Replacing improper integral by sum of integrals
If the left hand side converges, then the right hand side converges. But not the converse. For example, if $f(x) = \sin(x)$ and $a = 2\pi$, then the right hand side is $0$, and the left hand side is undefined. If $f$ has a finite number of infinite values, you can handle them one at a time, and what you do on the left hand side is the same as what you do to the right hand side.
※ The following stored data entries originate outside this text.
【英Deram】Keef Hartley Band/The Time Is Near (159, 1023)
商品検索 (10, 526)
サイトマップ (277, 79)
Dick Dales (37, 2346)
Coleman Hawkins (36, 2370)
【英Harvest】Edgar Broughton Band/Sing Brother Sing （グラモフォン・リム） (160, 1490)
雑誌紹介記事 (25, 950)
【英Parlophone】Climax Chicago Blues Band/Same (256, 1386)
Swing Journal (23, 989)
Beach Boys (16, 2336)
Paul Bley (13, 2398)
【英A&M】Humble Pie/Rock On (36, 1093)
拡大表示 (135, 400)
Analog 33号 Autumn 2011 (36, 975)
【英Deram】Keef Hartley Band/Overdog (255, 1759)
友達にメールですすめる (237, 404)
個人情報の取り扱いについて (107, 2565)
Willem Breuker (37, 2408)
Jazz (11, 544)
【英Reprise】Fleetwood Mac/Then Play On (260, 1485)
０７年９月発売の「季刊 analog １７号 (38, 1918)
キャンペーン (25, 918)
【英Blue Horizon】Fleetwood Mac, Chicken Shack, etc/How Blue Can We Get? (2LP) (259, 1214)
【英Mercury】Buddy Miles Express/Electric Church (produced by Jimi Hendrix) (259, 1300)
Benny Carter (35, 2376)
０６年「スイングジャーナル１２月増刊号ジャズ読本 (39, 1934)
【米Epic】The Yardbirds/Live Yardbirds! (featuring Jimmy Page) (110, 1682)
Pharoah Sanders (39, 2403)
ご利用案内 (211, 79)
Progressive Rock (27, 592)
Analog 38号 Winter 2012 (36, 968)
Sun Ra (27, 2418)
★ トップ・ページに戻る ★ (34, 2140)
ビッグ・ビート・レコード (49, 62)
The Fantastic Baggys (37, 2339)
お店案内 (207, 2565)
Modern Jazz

If the left hand side converges, we have $$ \lim_{R \to \infty, S \to -\infty} \int_S^R f(x) \, dx = L .$$ So we can restrict $R$ and $S$ to multiples of $a$ to see $$ \lim_{n \to \infty, m \to -\infty} \int_{am}^{an} f(x) \, dx = L ,$$ and $$ \int_{am}^{an} f(x) \, dx = \sum_{k=m}^{n-1} \int_{ka}^{(k+1)a} f(x) \, dx .$$ Next, if, say, $\lim_{x\to b-} f(x) \, dx = \pm\infty$, then for the left hand side you add in $$ \lim_{u\to b-, v\to b+} \int_S^u + \int_v^R f(x) \, dx ,$$ and for the right hand side you pick the $n$ such that $na < b < (n+1)a$, and instead of $$ \int_{na}^{(n+1)a} f(x) \, dx $$ use $$ \lim_{u\to b-, v\to b+} \int_{na}^u + \int_v^{(n+1)a} f(x) \, dx ,$$ or if $b = na$, then instead of $$ \int_{(n-1)a}^{na} f(x) \, dx + \int_{na}^{(n+1)a} f(x) \, dx $$ use $$ \lim_{u\to b-, v\to b+} \int_{(n-1)a}^u + \int_v^{(n+1)a} f(x) \, dx ,$$
This is true as soon as $f$ is Lebesgue integrable... which makes sense if you speak of $\int_{-\infty}^\infty f(x) dx$.
The equality is just a particular case of Lebesgue countable additivity property.